= Exercise prompt =
Your response should be the complete data, transcribed exactly.

= Exercise inputs =
◆ ◆ ◆

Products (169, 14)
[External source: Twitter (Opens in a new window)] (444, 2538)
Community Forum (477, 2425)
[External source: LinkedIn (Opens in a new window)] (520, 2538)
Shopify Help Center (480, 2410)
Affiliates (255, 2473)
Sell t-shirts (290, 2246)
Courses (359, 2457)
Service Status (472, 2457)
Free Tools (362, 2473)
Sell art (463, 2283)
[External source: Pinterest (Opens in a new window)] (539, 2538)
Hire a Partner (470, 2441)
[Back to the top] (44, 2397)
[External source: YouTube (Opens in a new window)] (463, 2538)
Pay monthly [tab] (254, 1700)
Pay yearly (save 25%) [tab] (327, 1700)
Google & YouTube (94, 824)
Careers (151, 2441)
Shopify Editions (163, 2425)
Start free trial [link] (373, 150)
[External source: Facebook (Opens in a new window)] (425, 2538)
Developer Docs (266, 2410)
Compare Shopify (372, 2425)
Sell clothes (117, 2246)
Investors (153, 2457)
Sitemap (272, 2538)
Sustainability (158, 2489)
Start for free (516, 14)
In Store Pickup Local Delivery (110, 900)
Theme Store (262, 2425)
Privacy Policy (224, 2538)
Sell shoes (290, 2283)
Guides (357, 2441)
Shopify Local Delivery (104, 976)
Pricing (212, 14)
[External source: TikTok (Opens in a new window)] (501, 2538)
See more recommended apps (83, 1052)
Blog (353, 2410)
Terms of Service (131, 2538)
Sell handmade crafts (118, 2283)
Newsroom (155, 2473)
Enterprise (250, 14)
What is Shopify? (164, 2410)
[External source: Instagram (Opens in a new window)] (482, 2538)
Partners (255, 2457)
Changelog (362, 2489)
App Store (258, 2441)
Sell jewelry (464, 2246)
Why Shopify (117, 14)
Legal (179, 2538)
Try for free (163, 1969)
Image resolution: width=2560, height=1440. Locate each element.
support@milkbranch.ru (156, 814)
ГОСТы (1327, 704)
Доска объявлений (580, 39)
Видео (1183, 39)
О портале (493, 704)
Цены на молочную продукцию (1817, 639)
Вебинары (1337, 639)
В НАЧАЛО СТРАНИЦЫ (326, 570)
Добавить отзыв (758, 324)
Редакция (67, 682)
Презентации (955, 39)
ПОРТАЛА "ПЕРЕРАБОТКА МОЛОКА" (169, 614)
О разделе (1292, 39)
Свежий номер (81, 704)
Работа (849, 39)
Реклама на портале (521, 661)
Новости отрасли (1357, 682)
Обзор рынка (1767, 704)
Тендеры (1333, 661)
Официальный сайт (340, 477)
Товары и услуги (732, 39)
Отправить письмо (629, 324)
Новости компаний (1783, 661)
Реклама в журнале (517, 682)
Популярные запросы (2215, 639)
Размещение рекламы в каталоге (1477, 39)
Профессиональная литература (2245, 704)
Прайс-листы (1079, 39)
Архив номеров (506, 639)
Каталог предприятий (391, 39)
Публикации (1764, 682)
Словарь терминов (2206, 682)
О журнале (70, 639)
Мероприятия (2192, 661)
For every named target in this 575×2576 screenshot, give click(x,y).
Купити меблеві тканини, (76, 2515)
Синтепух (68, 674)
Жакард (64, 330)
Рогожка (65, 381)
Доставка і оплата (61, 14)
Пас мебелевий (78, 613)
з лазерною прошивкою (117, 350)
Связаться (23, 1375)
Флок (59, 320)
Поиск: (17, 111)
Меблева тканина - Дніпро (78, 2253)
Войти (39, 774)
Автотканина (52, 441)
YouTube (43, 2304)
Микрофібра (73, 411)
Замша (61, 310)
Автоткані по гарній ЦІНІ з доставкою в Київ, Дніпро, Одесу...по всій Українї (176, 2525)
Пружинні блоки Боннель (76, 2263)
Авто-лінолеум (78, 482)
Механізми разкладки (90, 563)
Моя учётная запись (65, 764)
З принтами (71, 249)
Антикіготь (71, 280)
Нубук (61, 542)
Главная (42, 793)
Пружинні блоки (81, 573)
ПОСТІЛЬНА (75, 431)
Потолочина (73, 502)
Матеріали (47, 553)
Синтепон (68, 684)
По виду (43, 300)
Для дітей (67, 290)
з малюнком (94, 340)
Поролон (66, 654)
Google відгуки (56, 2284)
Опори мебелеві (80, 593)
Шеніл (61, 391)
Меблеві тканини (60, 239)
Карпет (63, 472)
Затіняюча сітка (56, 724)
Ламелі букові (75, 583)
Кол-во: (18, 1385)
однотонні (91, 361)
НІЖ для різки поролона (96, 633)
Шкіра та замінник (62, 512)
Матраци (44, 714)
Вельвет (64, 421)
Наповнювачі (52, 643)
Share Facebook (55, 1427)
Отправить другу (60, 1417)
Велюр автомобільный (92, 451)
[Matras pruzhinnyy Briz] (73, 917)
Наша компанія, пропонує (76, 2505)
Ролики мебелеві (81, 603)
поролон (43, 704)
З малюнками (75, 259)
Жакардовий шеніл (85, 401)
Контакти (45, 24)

◆ ◆ ◆

= Exercise result =
Products (169, 14)
[External source: Twitter (Opens in a new window)] (444, 2538)
Community Forum (477, 2425)
[External source: LinkedIn (Opens in a new window)] (520, 2538)
Shopify Help Center (480, 2410)
Affiliates (255, 2473)
Sell t-shirts (290, 2246)
Courses (359, 2457)
Service Status (472, 2457)
Free Tools (362, 2473)
Sell art (463, 2283)
[External source: Pinterest (Opens in a new window)] (539, 2538)
Hire a Partner (470, 2441)
[Back to the top] (44, 2397)
[External source: YouTube (Opens in a new window)] (463, 2538)
Pay monthly [tab] (254, 1700)
Pay yearly (save 25%) [tab] (327, 1700)
Google & YouTube (94, 824)
Careers (151, 2441)
Shopify Editions (163, 2425)
Start free trial [link] (373, 150)
[External source: Facebook (Opens in a new window)] (425, 2538)
Developer Docs (266, 2410)
Compare Shopify (372, 2425)
Sell clothes (117, 2246)
Investors (153, 2457)
Sitemap (272, 2538)
Sustainability (158, 2489)
Start for free (516, 14)
In Store Pickup Local Delivery (110, 900)
Theme Store (262, 2425)
Privacy Policy (224, 2538)
Sell shoes (290, 2283)
Guides (357, 2441)
Shopify Local Delivery (104, 976)
Pricing (212, 14)
[External source: TikTok (Opens in a new window)] (501, 2538)
See more recommended apps (83, 1052)
Blog (353, 2410)
Terms of Service (131, 2538)
Sell handmade crafts (118, 2283)
Newsroom (155, 2473)
Enterprise (250, 14)
What is Shopify? (164, 2410)
[External source: Instagram (Opens in a new window)] (482, 2538)
Partners (255, 2457)
Changelog (362, 2489)
App Store (258, 2441)
Sell jewelry (464, 2246)
Why Shopify (117, 14)
Legal (179, 2538)
Try for free (163, 1969)
Image resolution: width=2560, height=1440. Locate each element.
support@milkbranch.ru (156, 814)
ГОСТы (1327, 704)
Доска объявлений (580, 39)
Видео (1183, 39)
О портале (493, 704)
Цены на молочную продукцию (1817, 639)
Вебинары (1337, 639)
В НАЧАЛО СТРАНИЦЫ (326, 570)
Добавить отзыв (758, 324)
Редакция (67, 682)
Презентации (955, 39)
ПОРТАЛА "ПЕРЕРАБОТКА МОЛОКА" (169, 614)
О разделе (1292, 39)
Свежий номер (81, 704)
Работа (849, 39)
Реклама на портале (521, 661)
Новости отрасли (1357, 682)
Обзор рынка (1767, 704)
Тендеры (1333, 661)
Официальный сайт (340, 477)
Товары и услуги (732, 39)
Отправить письмо (629, 324)
Новости компаний (1783, 661)
Реклама в журнале (517, 682)
Популярные запросы (2215, 639)
Размещение рекламы в каталоге (1477, 39)
Профессиональная литература (2245, 704)
Прайс-листы (1079, 39)
Архив номеров (506, 639)
Каталог предприятий (391, 39)
Публикации (1764, 682)
Словарь терминов (2206, 682)
О журнале (70, 639)
Мероприятия (2192, 661)
For every named target in this 575×2576 screenshot, give click(x,y).
Купити меблеві тканини, (76, 2515)
Синтепух (68, 674)
Жакард (64, 330)
Рогожка (65, 381)
Доставка і оплата (61, 14)
Пас мебелевий (78, 613)
з лазерною прошивкою (117, 350)
Связаться (23, 1375)
Флок (59, 320)
Поиск: (17, 111)
Меблева тканина - Дніпро (78, 2253)
Войти (39, 774)
Автотканина (52, 441)
YouTube (43, 2304)
Микрофібра (73, 411)
Замша (61, 310)
Автоткані по гарній ЦІНІ з доставкою в Київ, Дніпро, Одесу...по всій Українї (176, 2525)
Пружинні блоки Боннель (76, 2263)
Авто-лінолеум (78, 482)
Механізми разкладки (90, 563)
Моя учётная запись (65, 764)
З принтами (71, 249)
Антикіготь (71, 280)
Нубук (61, 542)
Главная (42, 793)
Пружинні блоки (81, 573)
ПОСТІЛЬНА (75, 431)
Потолочина (73, 502)
Матеріали (47, 553)
Синтепон (68, 684)
По виду (43, 300)
Для дітей (67, 290)
з малюнком (94, 340)
Поролон (66, 654)
Google відгуки (56, 2284)
Опори мебелеві (80, 593)
Шеніл (61, 391)
Меблеві тканини (60, 239)
Карпет (63, 472)
Затіняюча сітка (56, 724)
Ламелі букові (75, 583)
Кол-во: (18, 1385)
однотонні (91, 361)
НІЖ для різки поролона (96, 633)
Шкіра та замінник (62, 512)
Матраци (44, 714)
Вельвет (64, 421)
Наповнювачі (52, 643)
Share Facebook (55, 1427)
Отправить другу (60, 1417)
Велюр автомобільный (92, 451)
[Matras pruzhinnyy Briz] (73, 917)
Наша компанія, пропонує (76, 2505)
Ролики мебелеві (81, 603)
поролон (43, 704)
З малюнками (75, 259)
Жакардовий шеніл (85, 401)
Контакти (45, 24)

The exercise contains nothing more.